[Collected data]
* * * * * * *

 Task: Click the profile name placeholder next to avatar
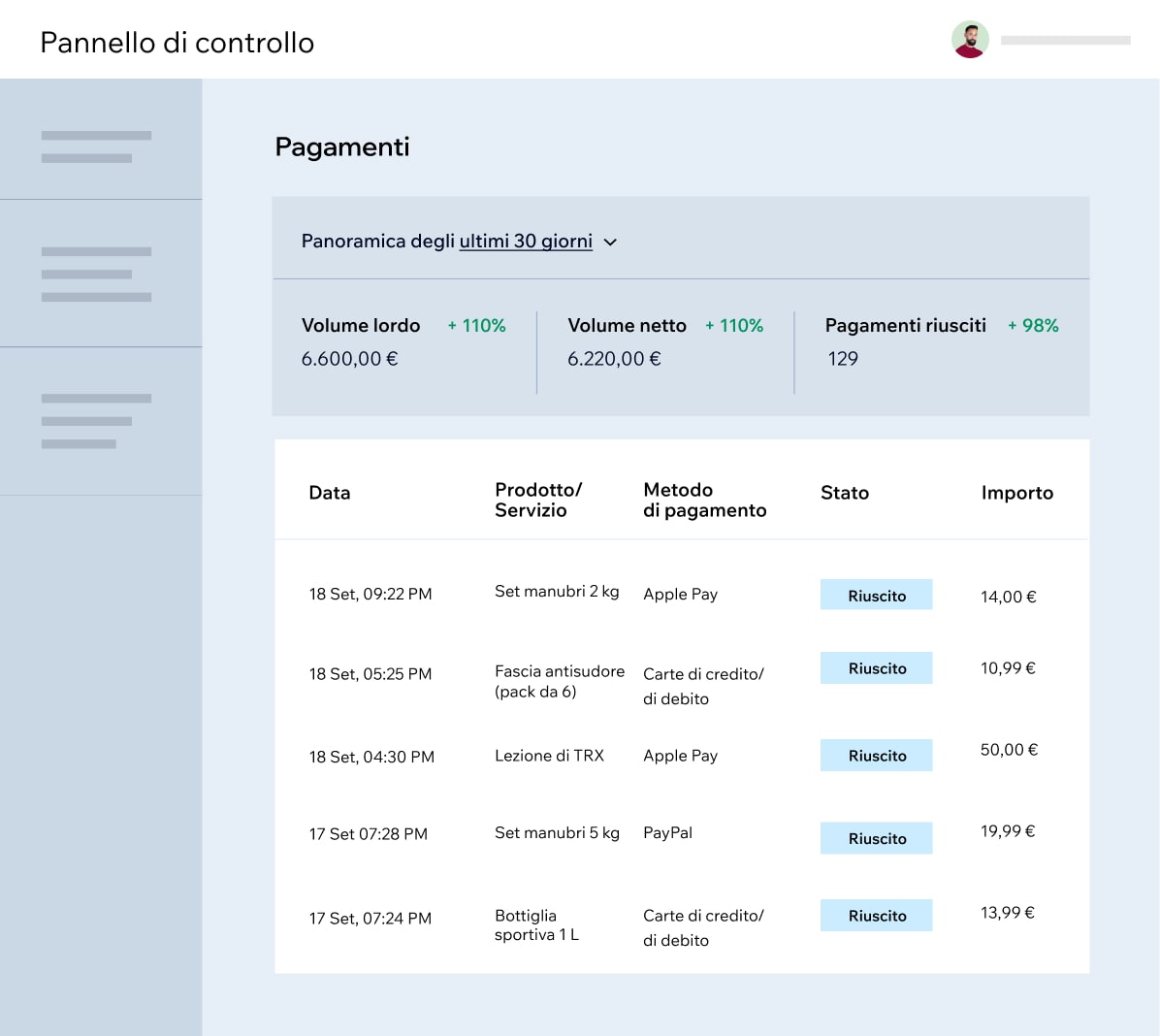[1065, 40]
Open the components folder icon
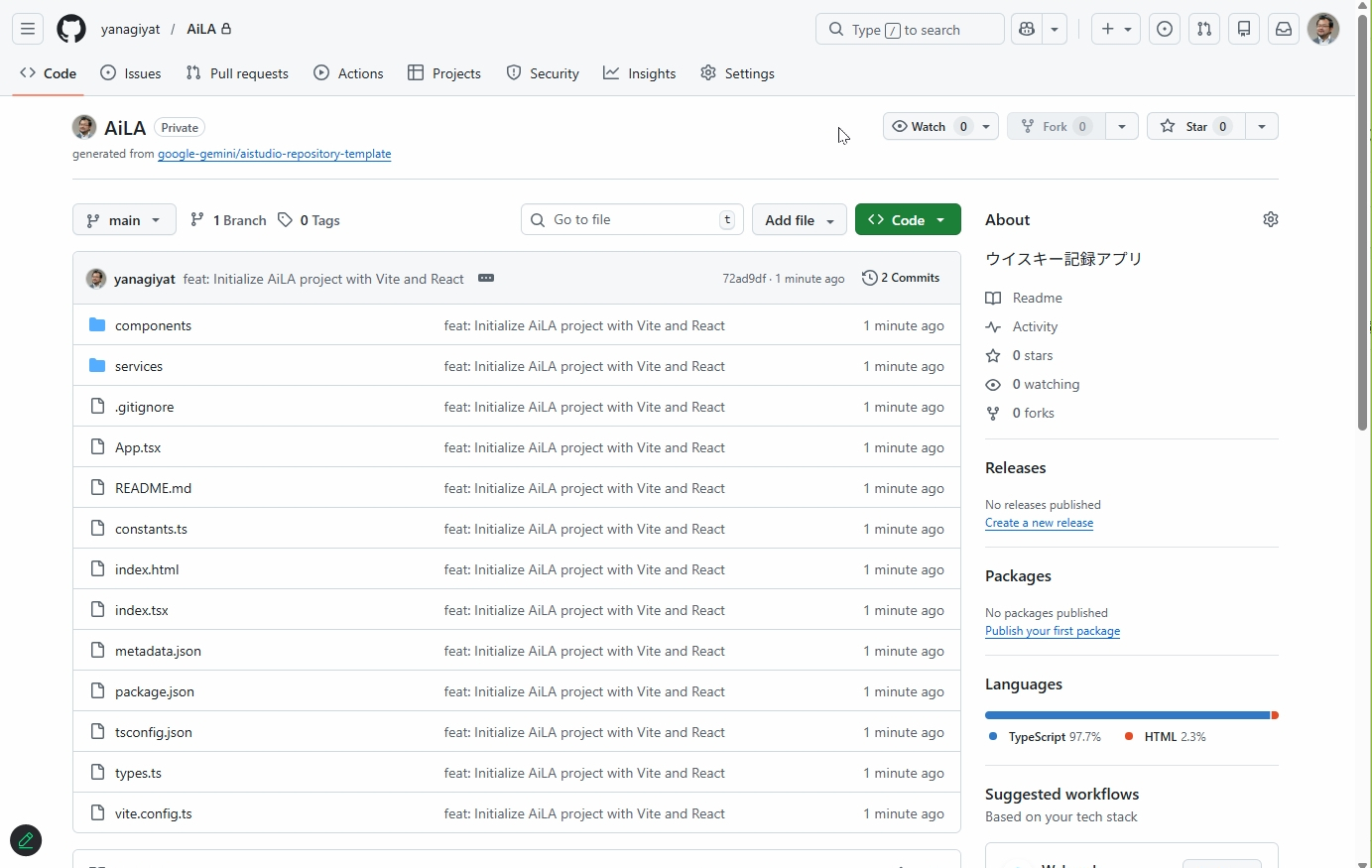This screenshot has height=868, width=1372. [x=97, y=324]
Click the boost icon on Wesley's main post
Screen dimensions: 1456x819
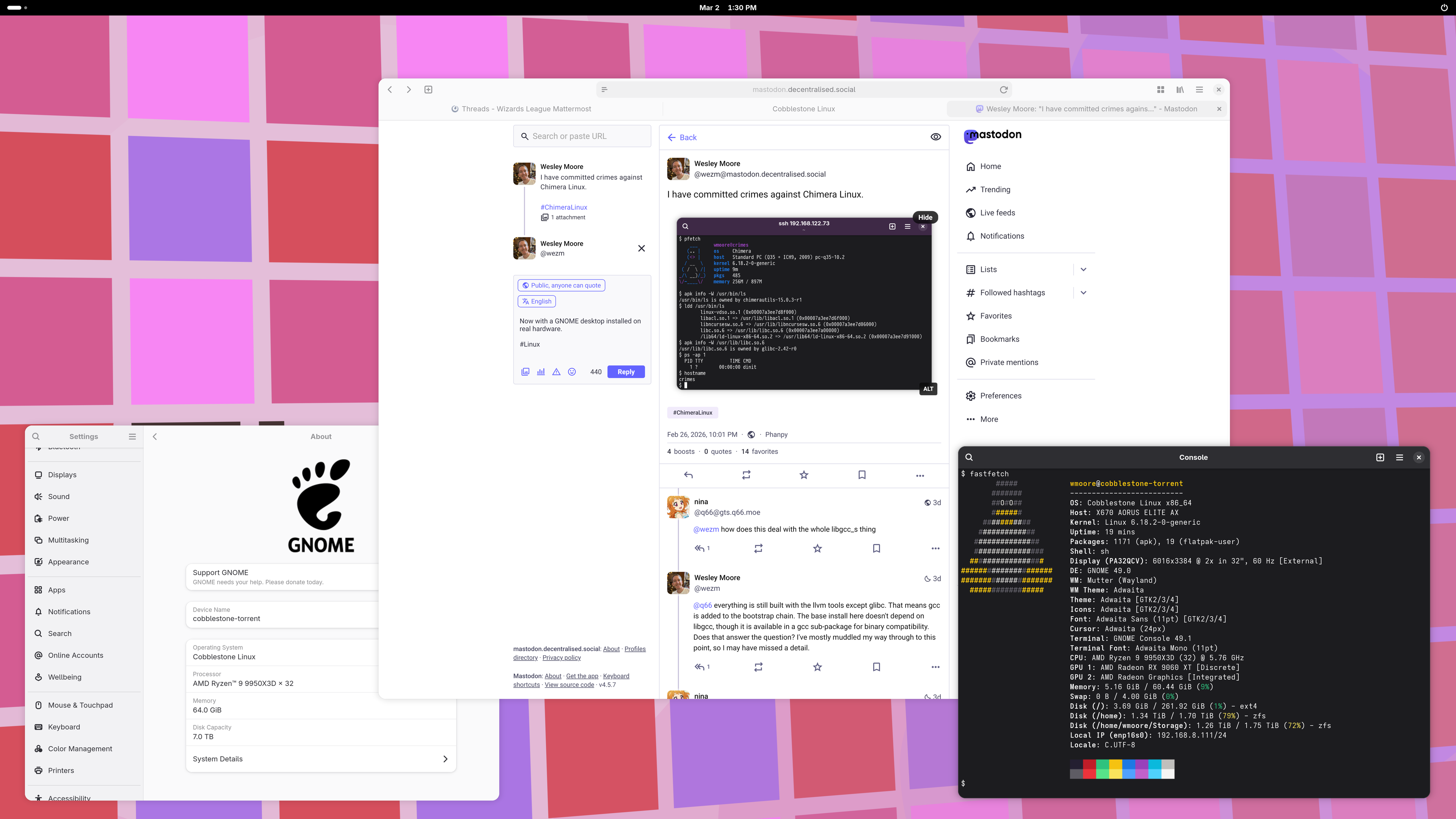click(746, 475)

* * * * * * *

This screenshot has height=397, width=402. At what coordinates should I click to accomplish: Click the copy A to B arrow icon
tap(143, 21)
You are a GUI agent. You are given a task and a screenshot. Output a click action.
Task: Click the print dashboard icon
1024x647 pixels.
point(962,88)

* * * * * * *

Arrange the lines from the one containing "This screenshot has height=397, width=402." through the one containing "point(962,88)" as a Markdown table with the columns Row and Line, numbering the rows and leaving out blank lines.

_EXERCISE RESPONSE_.
| Row | Line |
|---|---|
| 1 | This screenshot has height=397, width=402. At what coordinates should I click to accomplish: Click the copy A to B arrow icon |
| 2 | tap(143, 21) |
| 3 | You are a GUI agent. You are given a task and a screenshot. Output a click action. |
| 4 | Task: Click the print dashboard icon |
| 5 | 1024x647 pixels. |
| 6 | point(962,88) |